Tutorial: Model selection#
This lab focuses on how to select the best model and implementing subset selection in R.
Goals:#
Learn to use the
regsubsets
function
This lab draws from the practice sets at the end of Chapter 6 in James, G., Witten, D., Hastie, T., & Tibshirani, R. (2013). “An introduction to statistical learning: with applications in r.”
Best subset selection#
First we start with a tour of using the built-in functions for best subset selection. For this we will load the Hitters (baseball) dataset included in ISLR.
install.packages("ISLR") # uncomment if you don't have ISLR package installed
# Load the Baseball dataset
library(ISLR)
library(tidyverse) # for some data frame manipulation
names(Hitters)#
dim(Hitters)
# Uncomment the line below to see the help function for the data set.
#help(Hitters)
- 'AtBat'
- 'Hits'
- 'HmRun'
- 'Runs'
- 'RBI'
- 'Walks'
- 'Years'
- 'CAtBat'
- 'CHits'
- 'CHmRun'
- 'CRuns'
- 'CRBI'
- 'CWalks'
- 'League'
- 'Division'
- 'PutOuts'
- 'Assists'
- 'Errors'
- 'Salary'
- 'NewLeague'
- 263
- 20
One thing to notice is that this data set has a lot of missing values that are indicated as na
in r. R includes a library of functions that are useful for dealing with missing data.

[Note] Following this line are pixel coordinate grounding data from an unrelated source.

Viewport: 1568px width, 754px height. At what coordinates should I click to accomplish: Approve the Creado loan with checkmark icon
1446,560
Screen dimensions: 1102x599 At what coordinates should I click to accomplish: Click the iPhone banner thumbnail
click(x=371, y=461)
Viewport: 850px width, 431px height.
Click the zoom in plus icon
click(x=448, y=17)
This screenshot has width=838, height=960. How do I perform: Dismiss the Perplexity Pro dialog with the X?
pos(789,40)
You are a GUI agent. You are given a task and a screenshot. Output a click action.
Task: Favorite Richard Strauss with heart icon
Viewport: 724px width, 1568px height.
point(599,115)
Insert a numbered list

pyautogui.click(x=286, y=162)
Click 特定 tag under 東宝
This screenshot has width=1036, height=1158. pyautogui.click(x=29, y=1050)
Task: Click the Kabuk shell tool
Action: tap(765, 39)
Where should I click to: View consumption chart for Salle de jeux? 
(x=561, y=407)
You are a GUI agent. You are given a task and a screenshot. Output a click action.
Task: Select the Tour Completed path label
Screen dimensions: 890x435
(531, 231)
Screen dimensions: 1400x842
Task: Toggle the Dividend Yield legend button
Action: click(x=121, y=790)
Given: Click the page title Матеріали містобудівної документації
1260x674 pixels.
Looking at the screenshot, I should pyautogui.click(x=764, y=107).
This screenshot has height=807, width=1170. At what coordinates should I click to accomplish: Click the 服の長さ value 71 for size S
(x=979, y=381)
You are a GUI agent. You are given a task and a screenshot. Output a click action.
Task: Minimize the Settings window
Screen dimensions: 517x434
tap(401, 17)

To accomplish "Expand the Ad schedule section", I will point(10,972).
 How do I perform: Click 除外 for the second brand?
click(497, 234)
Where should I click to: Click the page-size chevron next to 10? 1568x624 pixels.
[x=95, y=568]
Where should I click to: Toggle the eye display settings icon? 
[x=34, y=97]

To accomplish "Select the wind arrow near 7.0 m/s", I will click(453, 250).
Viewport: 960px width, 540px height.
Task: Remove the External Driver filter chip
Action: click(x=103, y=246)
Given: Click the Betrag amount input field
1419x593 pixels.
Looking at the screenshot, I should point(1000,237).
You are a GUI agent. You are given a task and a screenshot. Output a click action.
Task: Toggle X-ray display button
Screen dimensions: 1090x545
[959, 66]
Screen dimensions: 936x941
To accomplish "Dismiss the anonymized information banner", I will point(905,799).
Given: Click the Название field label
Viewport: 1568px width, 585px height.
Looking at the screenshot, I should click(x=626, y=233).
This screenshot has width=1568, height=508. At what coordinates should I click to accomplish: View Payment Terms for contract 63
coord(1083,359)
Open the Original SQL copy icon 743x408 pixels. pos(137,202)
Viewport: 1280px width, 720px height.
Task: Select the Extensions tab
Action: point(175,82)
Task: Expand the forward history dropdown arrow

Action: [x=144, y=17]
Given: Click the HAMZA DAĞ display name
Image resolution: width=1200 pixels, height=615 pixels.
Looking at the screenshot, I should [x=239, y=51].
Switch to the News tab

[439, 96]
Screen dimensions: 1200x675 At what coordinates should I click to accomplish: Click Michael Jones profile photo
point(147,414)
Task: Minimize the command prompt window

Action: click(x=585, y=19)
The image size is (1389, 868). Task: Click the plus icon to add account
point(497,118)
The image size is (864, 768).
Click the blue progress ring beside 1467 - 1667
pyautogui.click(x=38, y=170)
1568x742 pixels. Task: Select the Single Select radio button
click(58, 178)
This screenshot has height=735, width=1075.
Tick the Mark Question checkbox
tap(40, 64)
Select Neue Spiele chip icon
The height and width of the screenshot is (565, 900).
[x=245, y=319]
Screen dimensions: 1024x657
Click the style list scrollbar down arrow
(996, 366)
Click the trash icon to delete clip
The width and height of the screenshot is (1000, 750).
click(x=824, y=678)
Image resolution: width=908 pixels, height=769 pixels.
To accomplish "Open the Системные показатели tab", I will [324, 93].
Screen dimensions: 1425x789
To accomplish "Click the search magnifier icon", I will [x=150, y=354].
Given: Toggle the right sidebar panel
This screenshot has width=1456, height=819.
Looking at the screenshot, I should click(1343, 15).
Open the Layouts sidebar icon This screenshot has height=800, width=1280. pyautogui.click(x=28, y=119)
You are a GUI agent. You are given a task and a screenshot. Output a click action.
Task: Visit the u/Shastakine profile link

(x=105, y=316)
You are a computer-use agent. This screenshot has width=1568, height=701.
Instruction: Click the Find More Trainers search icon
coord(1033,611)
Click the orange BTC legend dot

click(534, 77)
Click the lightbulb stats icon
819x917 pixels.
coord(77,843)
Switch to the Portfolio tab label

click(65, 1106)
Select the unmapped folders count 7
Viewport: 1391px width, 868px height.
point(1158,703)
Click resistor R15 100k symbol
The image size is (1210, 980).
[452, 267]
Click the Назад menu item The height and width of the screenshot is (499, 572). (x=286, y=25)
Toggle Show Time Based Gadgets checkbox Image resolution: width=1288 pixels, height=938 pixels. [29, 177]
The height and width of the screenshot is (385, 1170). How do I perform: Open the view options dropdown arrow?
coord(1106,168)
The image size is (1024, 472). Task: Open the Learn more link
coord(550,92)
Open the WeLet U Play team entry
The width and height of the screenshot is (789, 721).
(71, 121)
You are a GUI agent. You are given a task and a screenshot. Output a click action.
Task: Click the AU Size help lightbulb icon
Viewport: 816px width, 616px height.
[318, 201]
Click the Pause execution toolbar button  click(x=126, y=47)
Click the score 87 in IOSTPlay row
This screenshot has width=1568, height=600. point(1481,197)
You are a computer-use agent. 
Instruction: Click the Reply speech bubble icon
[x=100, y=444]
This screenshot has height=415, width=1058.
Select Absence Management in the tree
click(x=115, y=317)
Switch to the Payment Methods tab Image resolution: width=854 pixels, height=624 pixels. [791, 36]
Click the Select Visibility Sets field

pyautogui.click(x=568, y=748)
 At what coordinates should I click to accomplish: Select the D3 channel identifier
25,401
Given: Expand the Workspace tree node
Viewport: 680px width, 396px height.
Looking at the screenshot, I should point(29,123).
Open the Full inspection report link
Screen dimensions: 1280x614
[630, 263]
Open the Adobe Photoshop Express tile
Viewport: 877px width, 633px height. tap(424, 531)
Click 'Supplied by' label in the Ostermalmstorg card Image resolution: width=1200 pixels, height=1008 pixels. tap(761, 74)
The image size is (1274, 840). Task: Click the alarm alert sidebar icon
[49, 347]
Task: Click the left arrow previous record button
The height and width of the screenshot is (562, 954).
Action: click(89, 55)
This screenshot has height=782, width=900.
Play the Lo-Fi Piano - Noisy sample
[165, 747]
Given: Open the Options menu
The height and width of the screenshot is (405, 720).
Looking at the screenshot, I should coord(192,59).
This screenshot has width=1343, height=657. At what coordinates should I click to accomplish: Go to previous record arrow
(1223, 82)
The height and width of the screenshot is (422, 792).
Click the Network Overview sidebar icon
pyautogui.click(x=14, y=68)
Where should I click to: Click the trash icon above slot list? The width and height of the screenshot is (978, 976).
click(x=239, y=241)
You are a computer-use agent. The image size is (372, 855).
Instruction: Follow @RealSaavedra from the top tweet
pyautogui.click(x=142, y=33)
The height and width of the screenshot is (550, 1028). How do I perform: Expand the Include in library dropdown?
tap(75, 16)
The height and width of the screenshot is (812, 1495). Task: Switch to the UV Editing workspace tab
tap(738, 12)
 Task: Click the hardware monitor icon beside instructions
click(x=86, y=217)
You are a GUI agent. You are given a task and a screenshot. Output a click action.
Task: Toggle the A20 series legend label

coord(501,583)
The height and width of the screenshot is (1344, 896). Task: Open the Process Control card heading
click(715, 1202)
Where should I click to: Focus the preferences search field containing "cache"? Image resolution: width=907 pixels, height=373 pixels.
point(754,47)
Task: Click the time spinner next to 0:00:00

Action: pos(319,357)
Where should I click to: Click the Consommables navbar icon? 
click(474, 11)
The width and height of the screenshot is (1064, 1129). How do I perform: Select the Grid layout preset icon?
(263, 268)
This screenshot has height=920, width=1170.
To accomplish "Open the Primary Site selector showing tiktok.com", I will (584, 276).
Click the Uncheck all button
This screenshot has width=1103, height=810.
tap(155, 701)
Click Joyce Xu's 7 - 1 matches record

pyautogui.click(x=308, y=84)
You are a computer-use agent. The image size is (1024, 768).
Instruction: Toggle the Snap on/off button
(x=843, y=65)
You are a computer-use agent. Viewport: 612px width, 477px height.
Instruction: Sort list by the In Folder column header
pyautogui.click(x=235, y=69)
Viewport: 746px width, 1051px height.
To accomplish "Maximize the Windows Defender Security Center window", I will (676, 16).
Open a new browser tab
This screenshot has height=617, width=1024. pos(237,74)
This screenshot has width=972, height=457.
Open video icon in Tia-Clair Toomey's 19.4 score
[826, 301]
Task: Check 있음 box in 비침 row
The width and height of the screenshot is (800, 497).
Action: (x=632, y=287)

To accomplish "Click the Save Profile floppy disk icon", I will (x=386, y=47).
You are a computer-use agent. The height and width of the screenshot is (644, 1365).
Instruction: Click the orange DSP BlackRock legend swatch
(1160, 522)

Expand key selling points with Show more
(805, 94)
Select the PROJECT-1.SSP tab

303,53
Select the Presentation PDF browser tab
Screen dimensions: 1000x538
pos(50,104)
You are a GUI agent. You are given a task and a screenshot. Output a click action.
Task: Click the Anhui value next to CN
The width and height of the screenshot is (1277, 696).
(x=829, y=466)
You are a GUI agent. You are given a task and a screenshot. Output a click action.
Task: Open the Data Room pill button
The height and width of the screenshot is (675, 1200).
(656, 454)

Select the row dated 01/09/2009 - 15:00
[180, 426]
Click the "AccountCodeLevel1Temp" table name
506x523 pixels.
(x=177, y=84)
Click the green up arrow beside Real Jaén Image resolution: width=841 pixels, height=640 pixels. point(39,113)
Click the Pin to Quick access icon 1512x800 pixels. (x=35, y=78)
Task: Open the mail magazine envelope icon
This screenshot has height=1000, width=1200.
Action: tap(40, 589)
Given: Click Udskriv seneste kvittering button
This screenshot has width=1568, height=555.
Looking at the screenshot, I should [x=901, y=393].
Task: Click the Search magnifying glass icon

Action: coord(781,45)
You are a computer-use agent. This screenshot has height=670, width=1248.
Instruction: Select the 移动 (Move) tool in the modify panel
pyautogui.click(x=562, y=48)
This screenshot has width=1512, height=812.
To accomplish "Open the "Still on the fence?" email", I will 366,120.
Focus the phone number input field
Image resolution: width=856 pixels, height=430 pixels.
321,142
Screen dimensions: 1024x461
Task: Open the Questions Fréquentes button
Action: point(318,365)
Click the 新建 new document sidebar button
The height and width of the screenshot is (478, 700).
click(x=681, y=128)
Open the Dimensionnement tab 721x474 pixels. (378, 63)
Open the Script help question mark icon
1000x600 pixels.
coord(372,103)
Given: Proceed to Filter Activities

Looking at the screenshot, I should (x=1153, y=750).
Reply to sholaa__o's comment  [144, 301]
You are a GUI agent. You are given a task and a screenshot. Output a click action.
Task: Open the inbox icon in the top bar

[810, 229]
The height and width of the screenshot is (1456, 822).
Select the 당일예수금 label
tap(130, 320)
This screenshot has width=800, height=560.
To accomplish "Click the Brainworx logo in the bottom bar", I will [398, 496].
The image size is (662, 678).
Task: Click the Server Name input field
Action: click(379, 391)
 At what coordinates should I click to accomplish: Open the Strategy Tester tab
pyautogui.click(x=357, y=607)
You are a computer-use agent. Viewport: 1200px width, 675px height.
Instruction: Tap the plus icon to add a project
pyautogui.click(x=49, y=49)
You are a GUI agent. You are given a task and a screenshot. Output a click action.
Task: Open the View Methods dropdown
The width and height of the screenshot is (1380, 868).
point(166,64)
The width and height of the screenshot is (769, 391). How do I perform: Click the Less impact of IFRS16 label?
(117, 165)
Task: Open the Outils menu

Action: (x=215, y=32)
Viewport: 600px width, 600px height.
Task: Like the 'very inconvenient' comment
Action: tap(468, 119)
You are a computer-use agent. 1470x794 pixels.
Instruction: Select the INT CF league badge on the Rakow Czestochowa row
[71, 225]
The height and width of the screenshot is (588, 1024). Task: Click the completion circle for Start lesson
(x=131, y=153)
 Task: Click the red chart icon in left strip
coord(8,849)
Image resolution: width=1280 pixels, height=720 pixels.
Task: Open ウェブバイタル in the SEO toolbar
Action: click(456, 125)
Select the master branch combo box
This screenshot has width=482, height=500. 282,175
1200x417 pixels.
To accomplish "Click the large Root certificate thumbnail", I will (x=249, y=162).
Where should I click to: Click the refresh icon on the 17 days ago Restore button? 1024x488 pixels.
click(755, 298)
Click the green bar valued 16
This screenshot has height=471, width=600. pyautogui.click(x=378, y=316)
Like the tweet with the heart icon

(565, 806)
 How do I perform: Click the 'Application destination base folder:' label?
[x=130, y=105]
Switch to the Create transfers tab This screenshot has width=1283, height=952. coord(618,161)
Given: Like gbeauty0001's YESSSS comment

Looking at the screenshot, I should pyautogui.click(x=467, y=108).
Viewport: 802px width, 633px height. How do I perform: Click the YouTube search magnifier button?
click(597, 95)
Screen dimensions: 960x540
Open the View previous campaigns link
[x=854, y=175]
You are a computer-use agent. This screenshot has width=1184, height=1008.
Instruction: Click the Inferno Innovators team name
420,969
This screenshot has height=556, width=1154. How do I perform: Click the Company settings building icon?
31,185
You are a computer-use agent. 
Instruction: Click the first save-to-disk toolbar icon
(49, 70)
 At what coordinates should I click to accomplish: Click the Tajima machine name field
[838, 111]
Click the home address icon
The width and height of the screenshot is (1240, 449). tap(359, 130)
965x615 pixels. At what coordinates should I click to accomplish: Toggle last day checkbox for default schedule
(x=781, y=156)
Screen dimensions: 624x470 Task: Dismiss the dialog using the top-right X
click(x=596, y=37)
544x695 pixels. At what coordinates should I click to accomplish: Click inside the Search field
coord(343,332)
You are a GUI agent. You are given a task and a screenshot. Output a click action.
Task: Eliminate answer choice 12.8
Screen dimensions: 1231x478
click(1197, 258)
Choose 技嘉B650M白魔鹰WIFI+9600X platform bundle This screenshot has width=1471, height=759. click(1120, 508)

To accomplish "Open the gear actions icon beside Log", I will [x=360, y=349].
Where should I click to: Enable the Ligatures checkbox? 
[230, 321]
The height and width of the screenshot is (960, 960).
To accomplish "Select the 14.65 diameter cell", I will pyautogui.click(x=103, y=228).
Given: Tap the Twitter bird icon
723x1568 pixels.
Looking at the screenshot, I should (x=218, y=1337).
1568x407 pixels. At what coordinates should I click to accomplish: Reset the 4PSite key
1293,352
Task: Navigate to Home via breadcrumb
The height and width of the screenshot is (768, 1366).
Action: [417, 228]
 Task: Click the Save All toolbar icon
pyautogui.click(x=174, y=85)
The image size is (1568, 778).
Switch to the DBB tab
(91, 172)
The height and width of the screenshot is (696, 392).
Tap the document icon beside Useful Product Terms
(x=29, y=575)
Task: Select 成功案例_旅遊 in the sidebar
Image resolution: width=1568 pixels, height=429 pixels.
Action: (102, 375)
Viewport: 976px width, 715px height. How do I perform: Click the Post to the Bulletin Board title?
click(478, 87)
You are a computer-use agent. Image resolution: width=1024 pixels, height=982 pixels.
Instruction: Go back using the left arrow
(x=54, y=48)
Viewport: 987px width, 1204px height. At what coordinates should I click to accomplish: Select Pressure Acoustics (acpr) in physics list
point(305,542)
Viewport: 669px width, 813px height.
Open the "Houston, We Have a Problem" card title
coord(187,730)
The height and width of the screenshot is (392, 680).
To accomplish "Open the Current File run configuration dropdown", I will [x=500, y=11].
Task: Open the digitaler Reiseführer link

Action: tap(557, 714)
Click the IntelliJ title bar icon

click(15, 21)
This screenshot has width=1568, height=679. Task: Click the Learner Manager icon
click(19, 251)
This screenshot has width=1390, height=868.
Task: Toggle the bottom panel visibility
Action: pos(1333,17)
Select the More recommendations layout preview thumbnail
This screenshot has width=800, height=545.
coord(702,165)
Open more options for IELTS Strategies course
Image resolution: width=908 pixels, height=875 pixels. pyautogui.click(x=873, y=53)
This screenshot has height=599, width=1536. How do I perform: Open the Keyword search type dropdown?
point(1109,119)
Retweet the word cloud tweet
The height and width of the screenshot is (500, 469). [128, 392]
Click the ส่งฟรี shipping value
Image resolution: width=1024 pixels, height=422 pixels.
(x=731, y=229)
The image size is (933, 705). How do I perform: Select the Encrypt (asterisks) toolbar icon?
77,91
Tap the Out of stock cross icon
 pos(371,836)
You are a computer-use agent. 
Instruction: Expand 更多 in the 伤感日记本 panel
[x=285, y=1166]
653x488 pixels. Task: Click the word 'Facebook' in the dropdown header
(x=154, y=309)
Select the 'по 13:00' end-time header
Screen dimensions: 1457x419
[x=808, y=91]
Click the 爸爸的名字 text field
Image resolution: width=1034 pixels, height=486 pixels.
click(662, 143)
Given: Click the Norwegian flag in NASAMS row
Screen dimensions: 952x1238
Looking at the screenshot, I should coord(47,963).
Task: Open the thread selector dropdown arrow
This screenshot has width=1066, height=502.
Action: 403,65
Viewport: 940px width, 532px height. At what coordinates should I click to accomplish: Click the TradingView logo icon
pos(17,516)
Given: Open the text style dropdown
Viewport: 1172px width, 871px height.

print(sum(is.na(Hitters)))
# R lets you filter out the empty values using na.omit
# Using na.omit to make a new data set that only includes
# those observations where all variables are observed
Hitters=na.omit(Hitters)
dim(Hitters) # Notice that the dimensions reduced by 59 rows
sum(is.na(Hitters)) # And there are no longer any "na" values
[1] 59
- 263
- 20
Now that we’ve cleaned the data set, let’s work with best subset selection. We will perform subset selection using regsubsets()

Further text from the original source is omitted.